You drag your hand down stopping at his abdomen, finger slowly tracing at the fabric.
“Your tail’s giving you away.”
It flicks again. Harder.
He steps forward suddenly—not enough to trap you, but enough to reverse the power dynamic for half a second. Enough that your back brushes the edge of the table behind you.
His hands land on either side of you in his own professional restraint.
“You think this stuff makes me sloppy?” he asks, voice low and controlled.
“No.”
Your heart is racing now—but it feels sustainable. Like you could hold this pace for hours, like your body is humming instead of overheating.
“I think it makes you honest.”
Silence stretches. He leans in—just enough that you feel the warmth of him, the charge of his fur through fabric.
“You got any idea,” he murmurs, “how much self-control I’m usin’ right now?”

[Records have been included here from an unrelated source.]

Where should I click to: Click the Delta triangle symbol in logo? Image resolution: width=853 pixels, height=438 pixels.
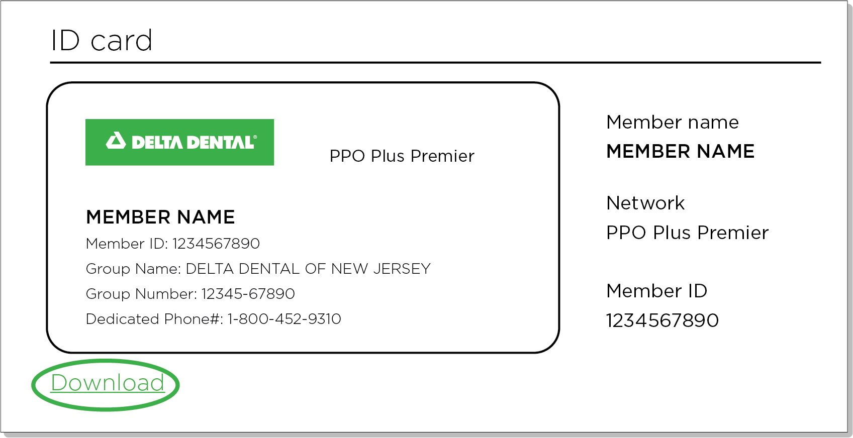(x=116, y=141)
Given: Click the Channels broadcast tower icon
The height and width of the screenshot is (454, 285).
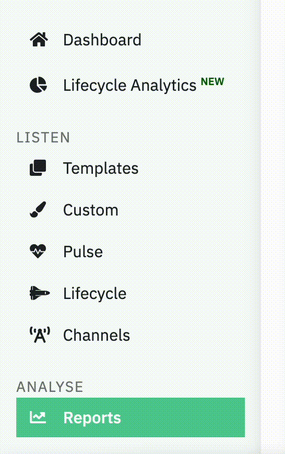Looking at the screenshot, I should [40, 335].
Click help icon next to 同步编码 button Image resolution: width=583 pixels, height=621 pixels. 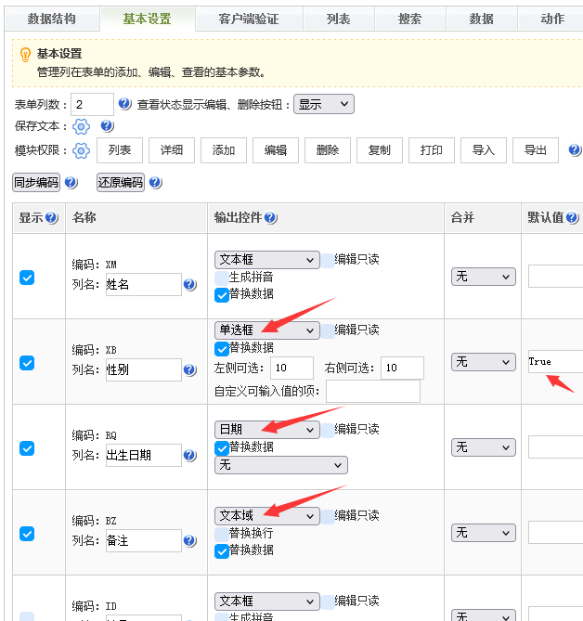[71, 183]
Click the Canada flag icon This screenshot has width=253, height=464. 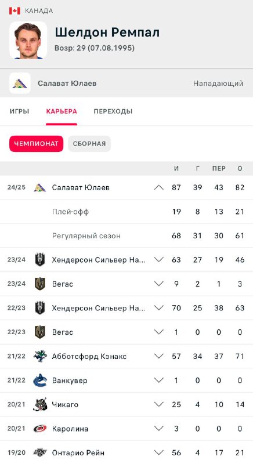click(x=15, y=11)
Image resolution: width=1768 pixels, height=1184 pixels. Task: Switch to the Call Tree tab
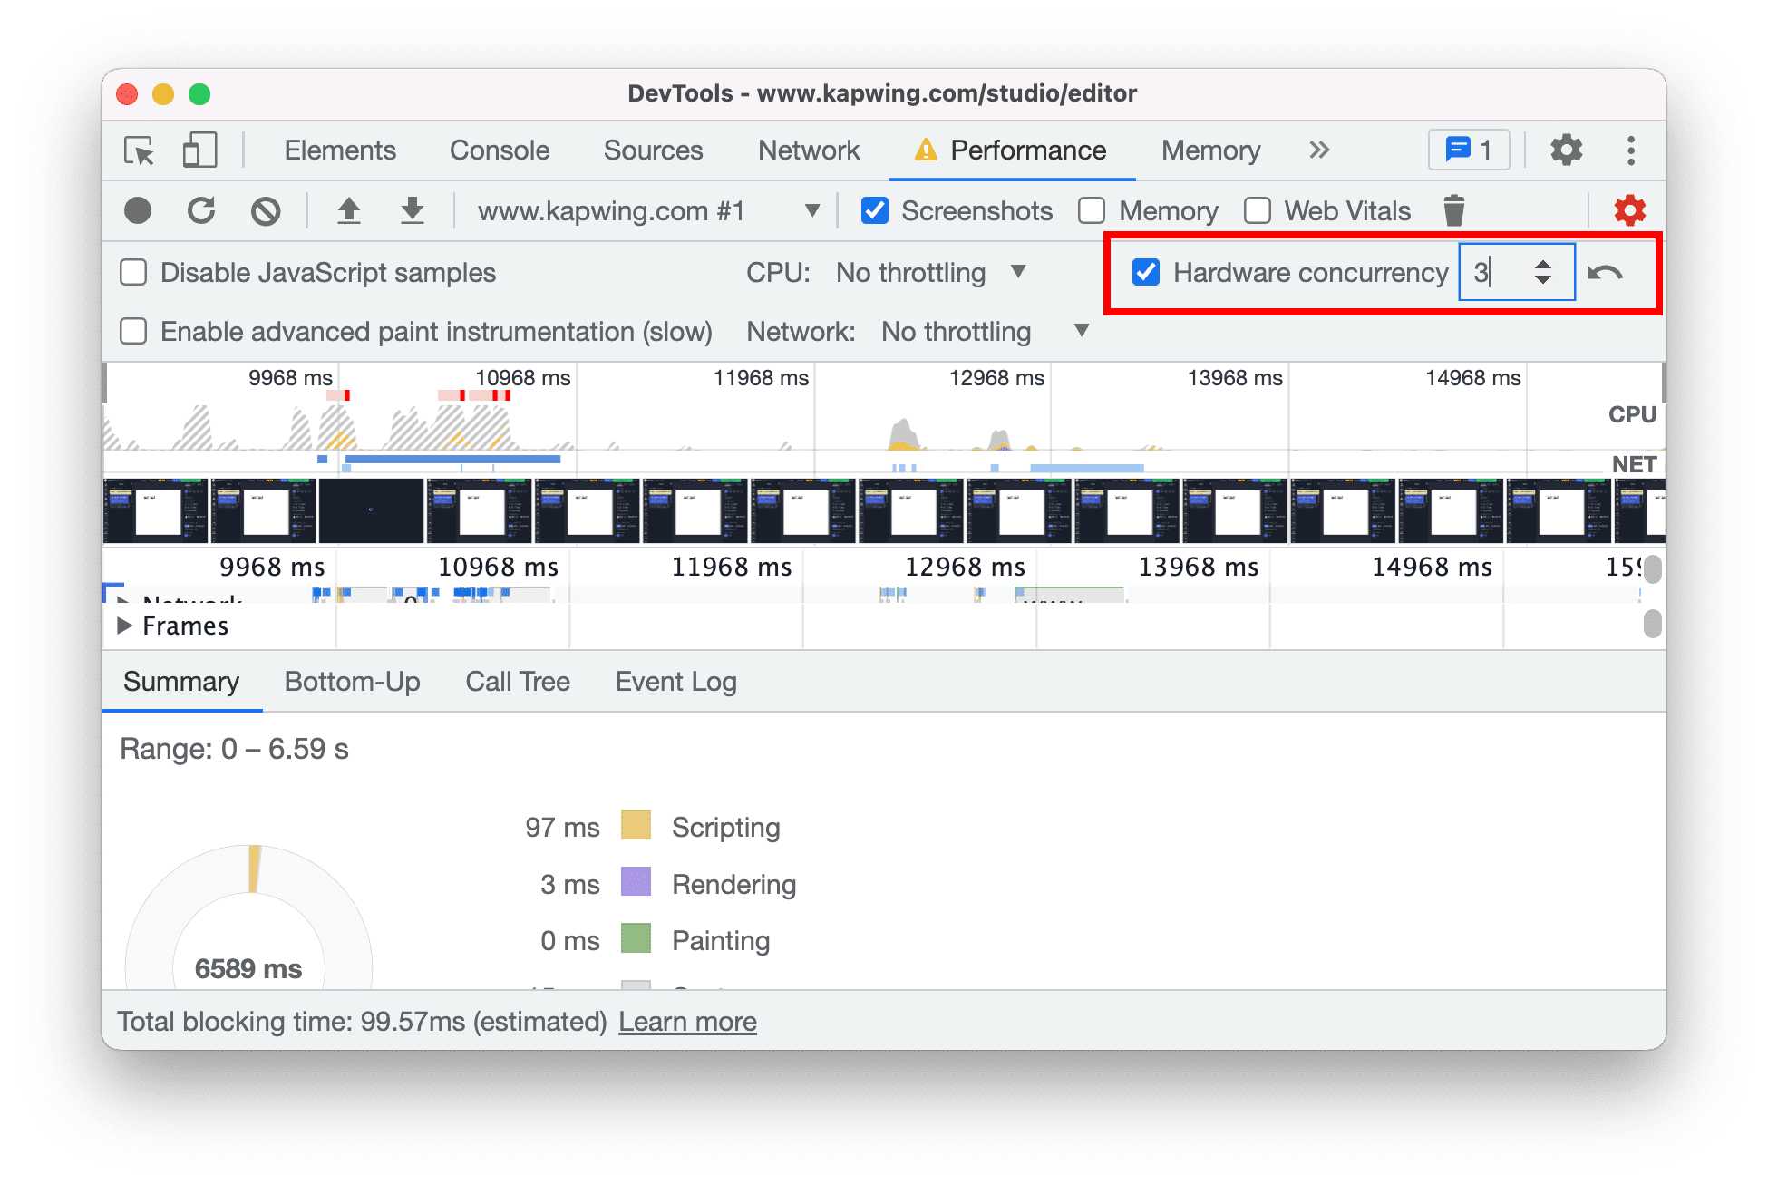[x=515, y=682]
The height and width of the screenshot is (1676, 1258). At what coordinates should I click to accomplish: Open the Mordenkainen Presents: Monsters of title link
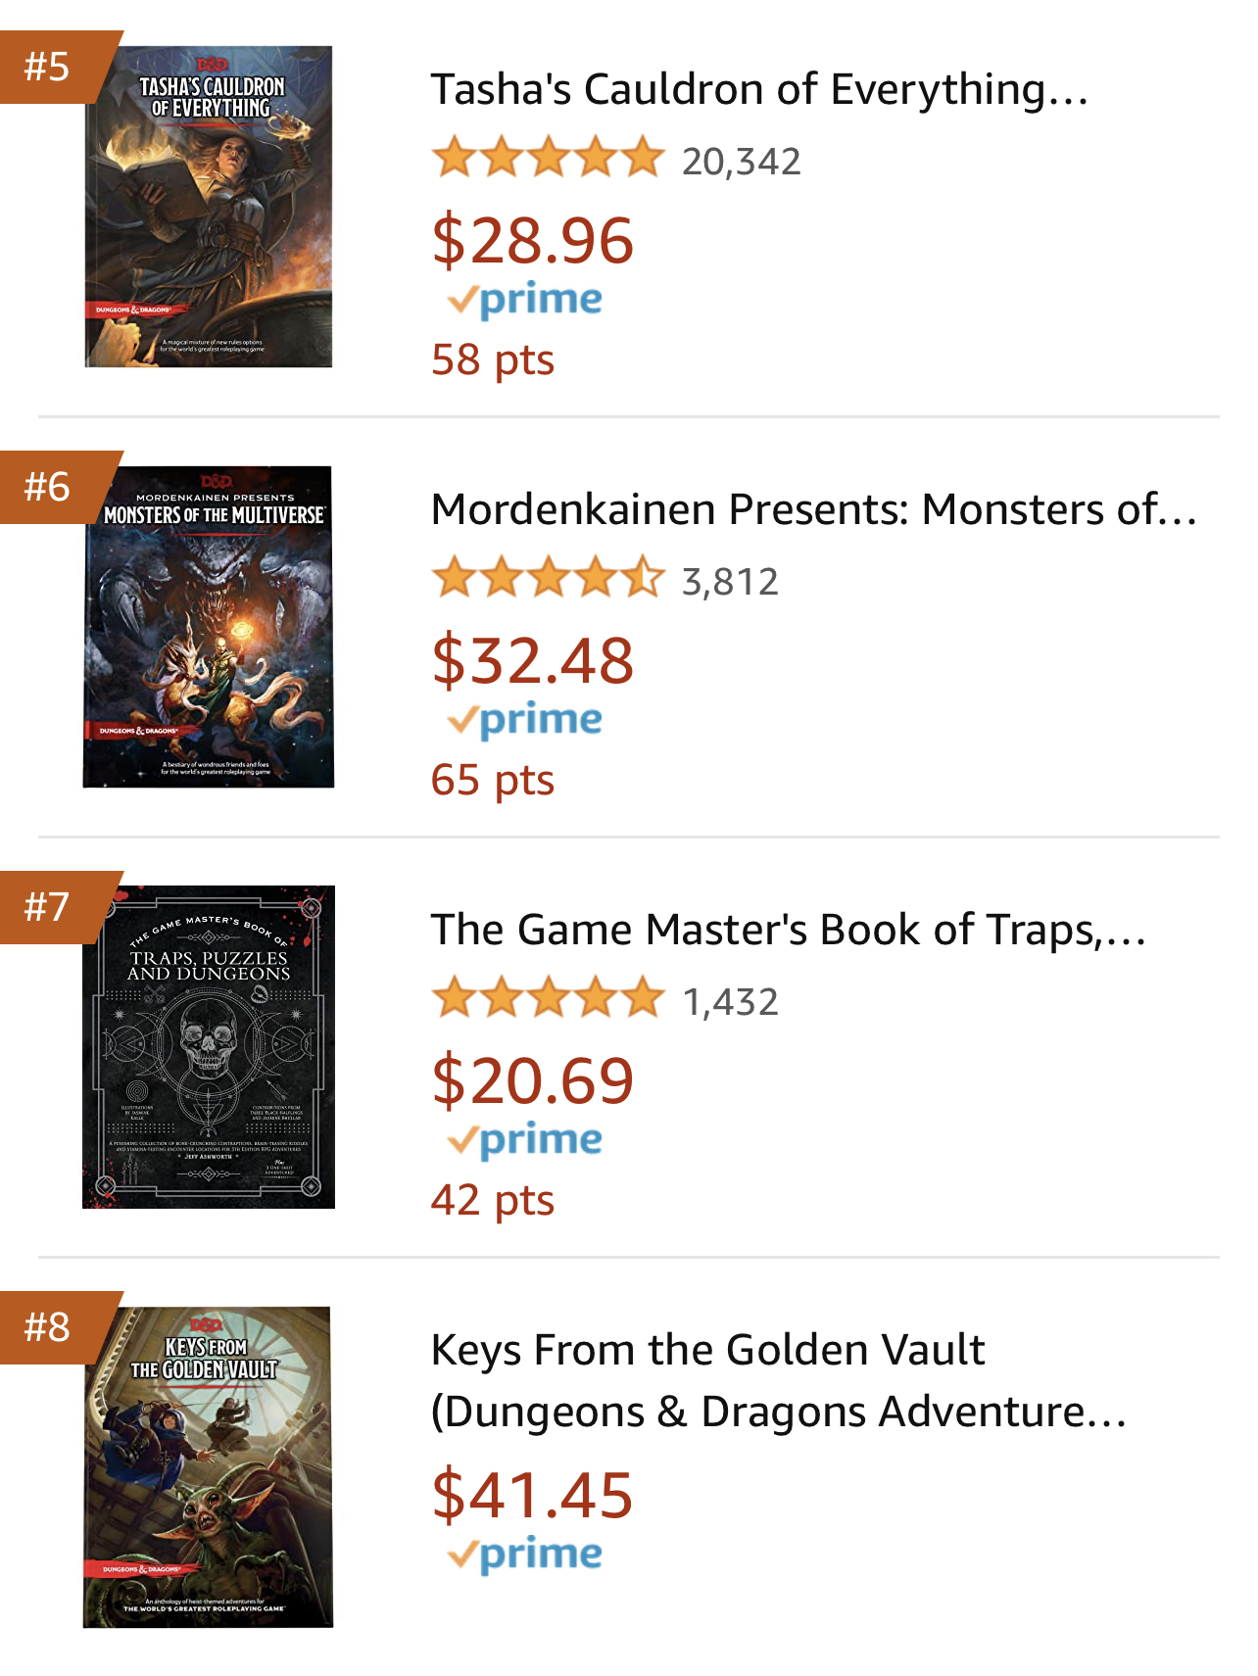tap(813, 509)
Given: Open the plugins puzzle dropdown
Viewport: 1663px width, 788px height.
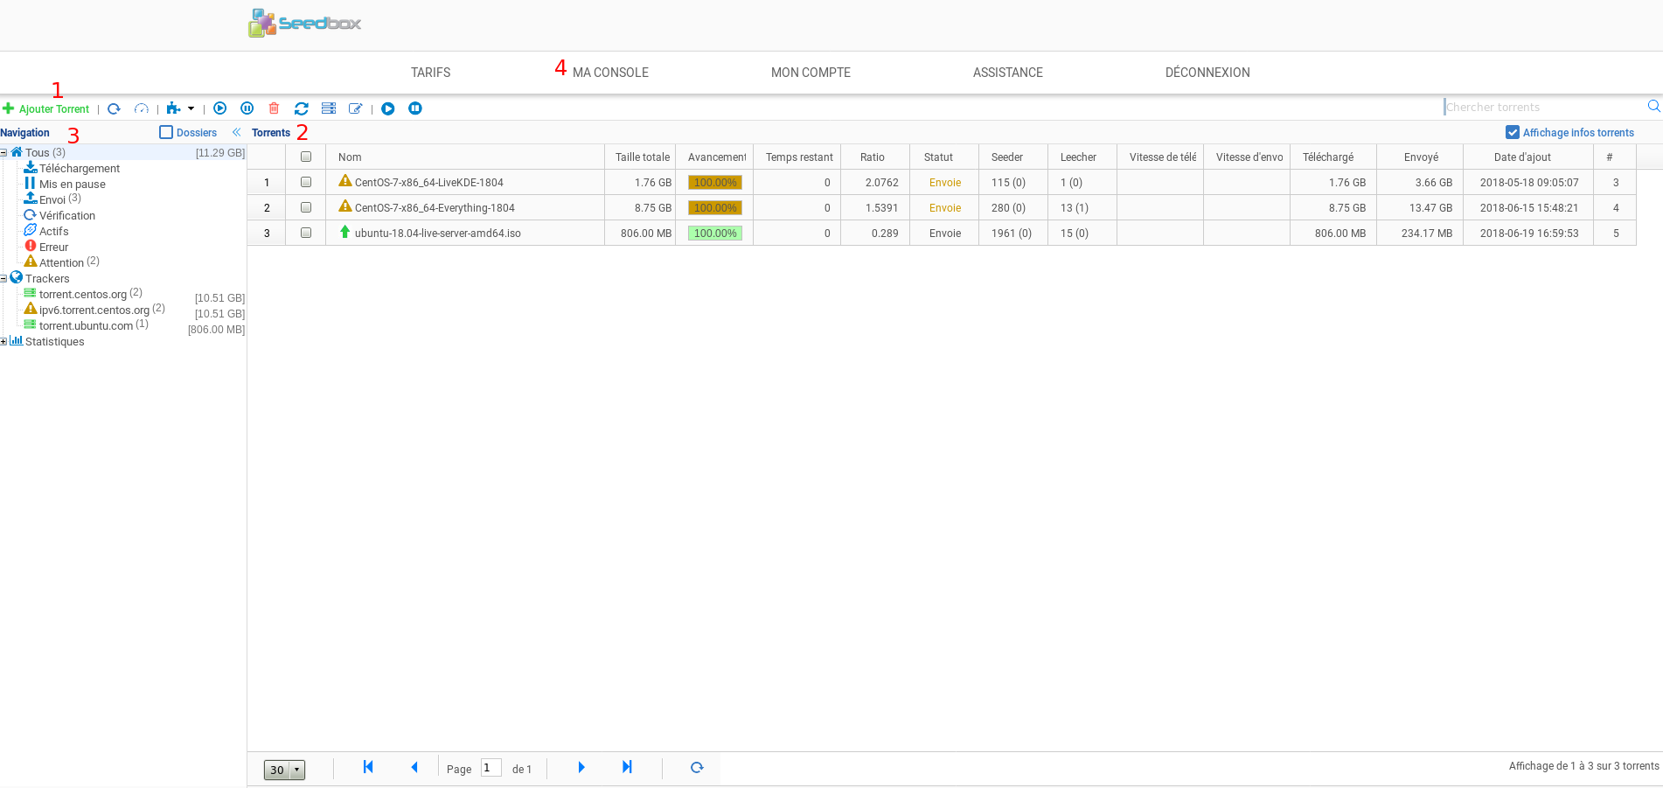Looking at the screenshot, I should (x=180, y=108).
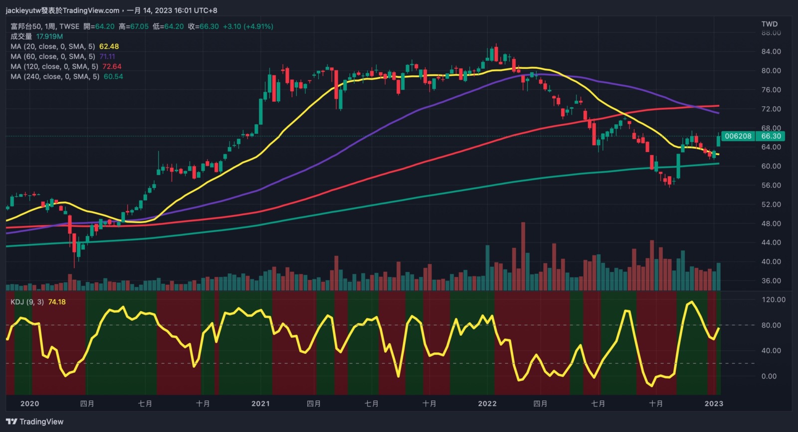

You hold his gaze “Probably the same amount I am.”
That does it. A slow grin curves his mouth, sharp and dangerous “Good,” he says.
One of his hands finally moves—down to your hip. Firm. Your body reacts instantly. Not weak or melting in a typical party drug fashion, but responsive.
You shift your weight deliberately against him, letting him feel that you’re not going anywhere. That you’re not overwhelmed, that you could keep this up all night.
His breathing deepens “Overdrive’s performin’ beautifully,” he mutters.
You let your fingers hook lightly into the front of his vest, pulling him the slightest fraction closer.
“Yeah,” you say. “It is.”
Neither of you rush.
That’s the point.
No frantic grabbing, no clumsy collision, just tension stretched tight as wire.
His thumb presses into your hip slightly harder, testing endurance. And when he finally leans back a fraction—just enough to create space again—it’s not retreat, it’s strategy.
“Couple hours at peak,” he reminds you quietly.
Your lips curve “Think you can handle that?”
His grin turns wicked “Sweetheart,” he says, voice steady despite the heat in his eyes, “I engineered this not to tap out.”